Earlier this year, researchers at Google DeepMind defeated the world's best Go player with the help of their latest artificial intelligence, AlphaGo.
It was an unexpected victory that shocked the DeepMind team as much as it did viewers, and one that raised another question: how would an AI fare on the digital battlefields of professional gaming?

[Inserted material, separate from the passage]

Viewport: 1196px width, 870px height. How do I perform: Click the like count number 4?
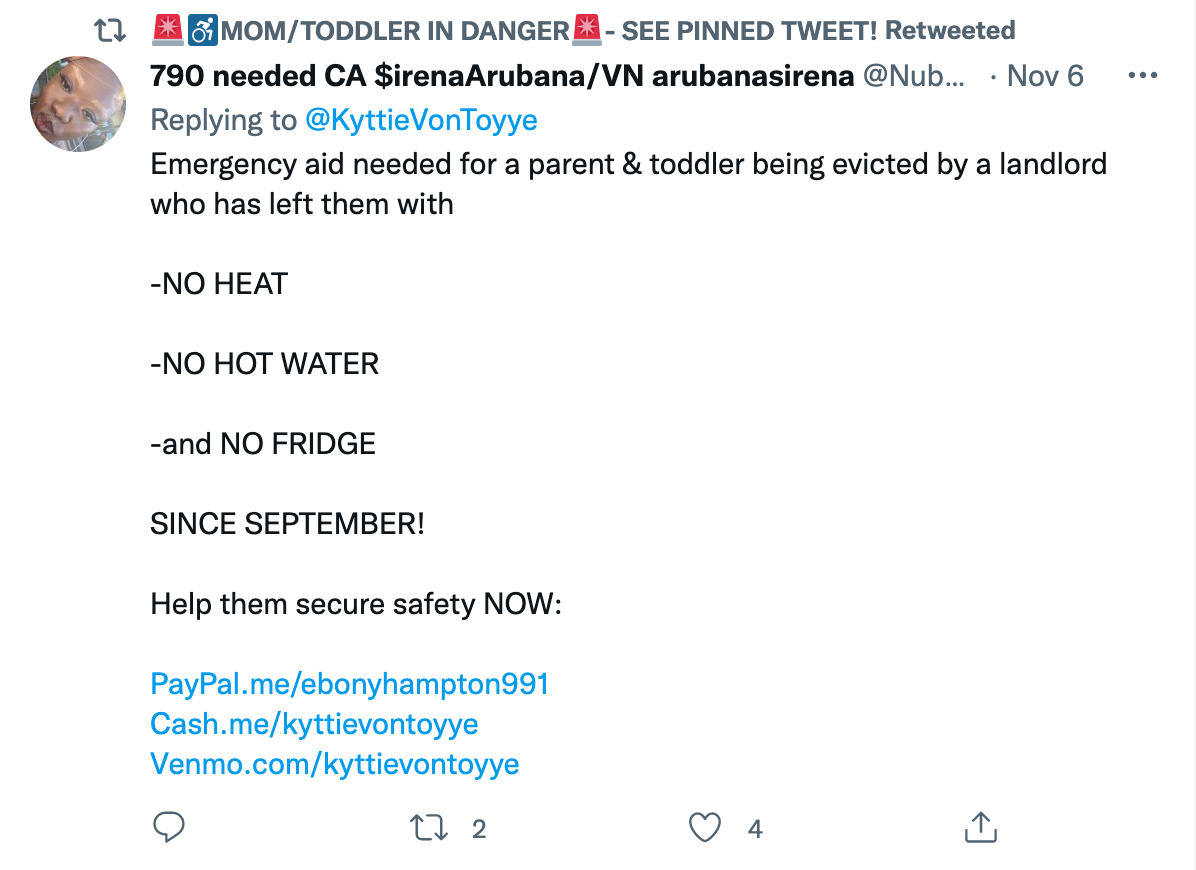pyautogui.click(x=755, y=829)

AlphaGo creator Demis Hassabis, who you might remember as the dev responsible for co-designing and programming Bullfrog's Theme Park alongside Peter Molyneux, might be about to give us an answer.
Back in 2011, Hassabis made it clear he'd like to pit a pro StarCraft player against one of DeepMind's uber-competitive AIs, and it was a message Google repeated after AlphaGo's latest win.
So, could an AI actually beat the world's best and brightest StarCraft players?
According to the Wall Street Journal -- which picked the brains of leading AI experts -- maybe; but only if we can teach an AI to lie convincingly.
"When the AI finds that the only way to win is to show strength, it will do that,” said University of Alberta computer scientist, David Churchill, speaking to the WSJ. "If you want to call that bluffing, then the AI is capable of bluffing, but there’s no machismo behind it.
“In the past we have seen the human world champions of checkers, chess, and Go say that they will not be defeated by computers, and each time they were wrong,” he says. "It would be foolish to assume that StarCraft, even though it is a much more complex game, is any different.”
The players themselves, however, remain skeptical, and 22 year old StarCraft pro, Eugene Kim, has suggested it would be amazing to see an AI even try and bluff its way to victory, let alone succeed.
As for Blizzard, custodians of the classic strategy franchise, they're as keen as the rest of us to find out what would happen.
In fact, company co-founder Michael Morhaime has already been in touch with Google about setting up what would be the ultimate man vs. machine grudge match, while Facebook and Microsoft are also working behind-the-scenes on unspecified StarCraft AI projects.
“We would love to be a milestone on that advance of artificial intelligence, said Morhaime. "From chess to Go and then us."